The latest battle between Microsoft and Google could be more than the usual patent punch-up: it might set a precedent on the key issue of “reasonable” licensing terms.
As we’ve previously covered, one of the main points of contention in the world of tech patents is “Rand” or “Frand” terms. That’s the widely agreed concept that if you develop a patent that relates to a technology standard (such as 3G for phones), you are obliged to make it available for licensing, the idea being that the entire tech industry benefits from standards.
Such licensing has to be “[fair,] reasonable and non-discriminatory”, meaning you have to make the licensing available to everyone on the same terms. The issue is exactly what counts as “reasonable.” A recent International Telecommunication Union summit got only as far as to agree that more talks were needed, but at least one patents expert predicted the issue will only ever be settled by court rulings.
That’s exactly what may happen in a case that starts in court today. Google (specifically its now-subsidiary Motorola) is suing Microsoft for allegedly breaching patents relating to H.264 video coding and wi-fi connectivity.
Microsoft maintains the only reason it used the patented technology without permission is that Google’s offered terms for licensing did not meet the “frand” test. According to Google, its suggestion of a 2.25 percent royalty was a reasonable starting point based on other licenses it has agreed.
In contrast, Microsoft has come up with its own estimate of a reasonable annual fee for the two technologies based on patent licensing deals across the wider market.
The two estimates are so far apart, it’s clear why negotiations went nowhere. Microsoft puts the reasonable price at $1.21 million a year, while Google’s cost works out at $4 billion.
While the difference may be down to which previous deals each side select as a point of comparison, the vast gulf may also relate to whether any royalties are based on the purchase price of the entire product, or just the cost of the specific components that use the patented technology.
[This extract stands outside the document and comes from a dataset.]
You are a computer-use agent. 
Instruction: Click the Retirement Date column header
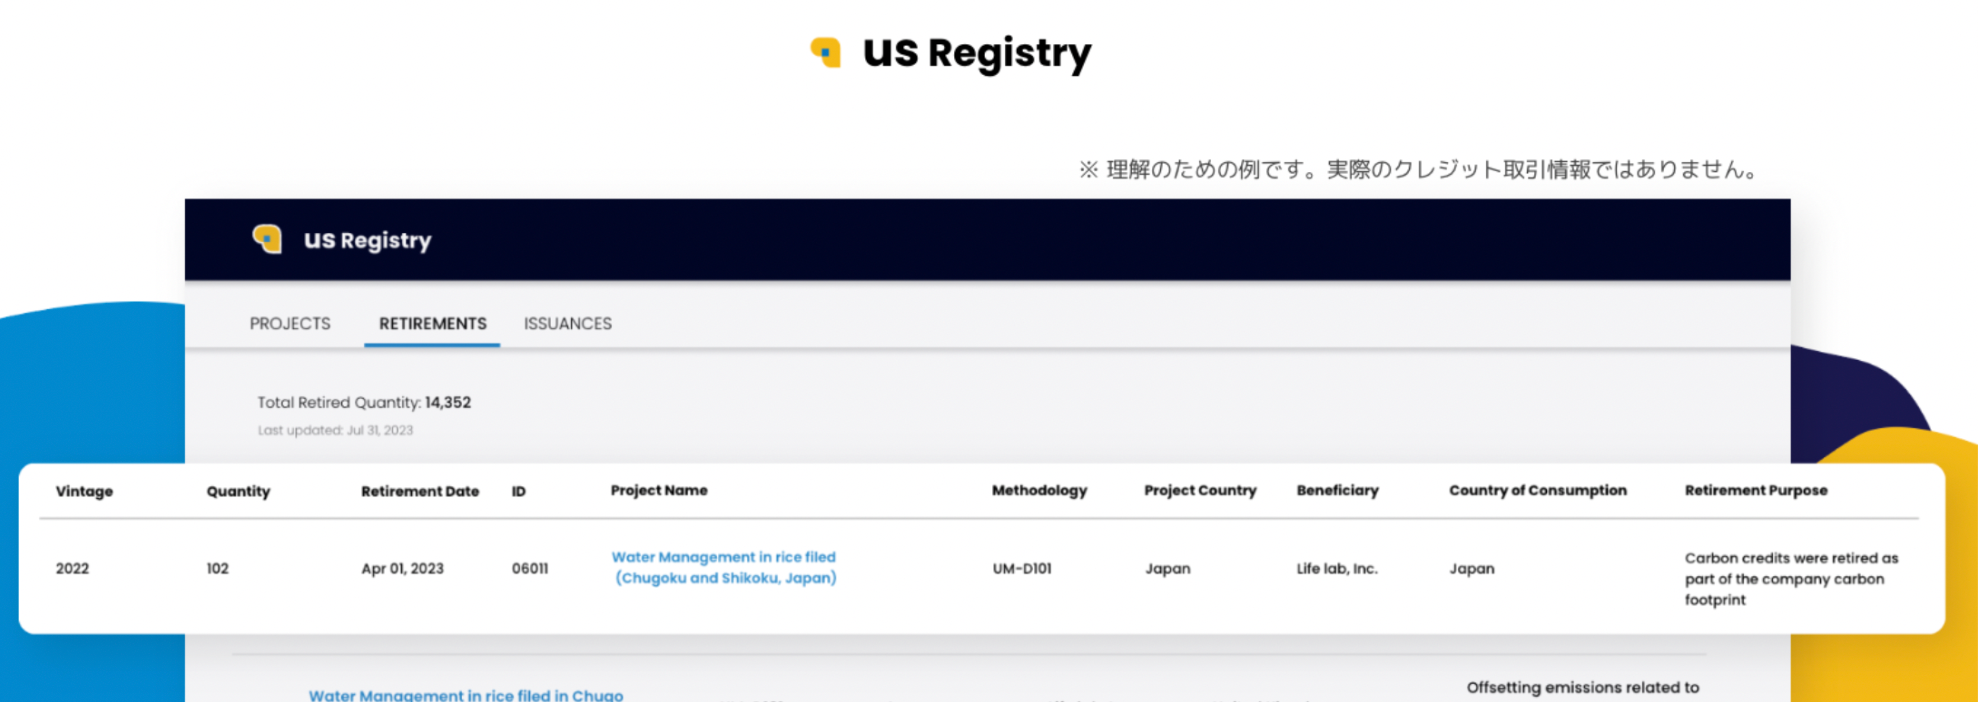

This specific case will have a two-step ruling process. First the judge will decide what a reasonable price for licensing the patents is. Then the jury will decide whether, based on the judge’s figure, Motorola’s initial demand was an acceptable starting point for negotiations or if it was so high that Microsoft was justified in simply going ahead and using the patents.
The BBC notes the outcome could set a precedent, particularly in ongoing cases where Google is trying to get a sales ban on several Microsoft products in Germany as well as an import ban on the same products in the US (which would have much the same effect as a sales ban.)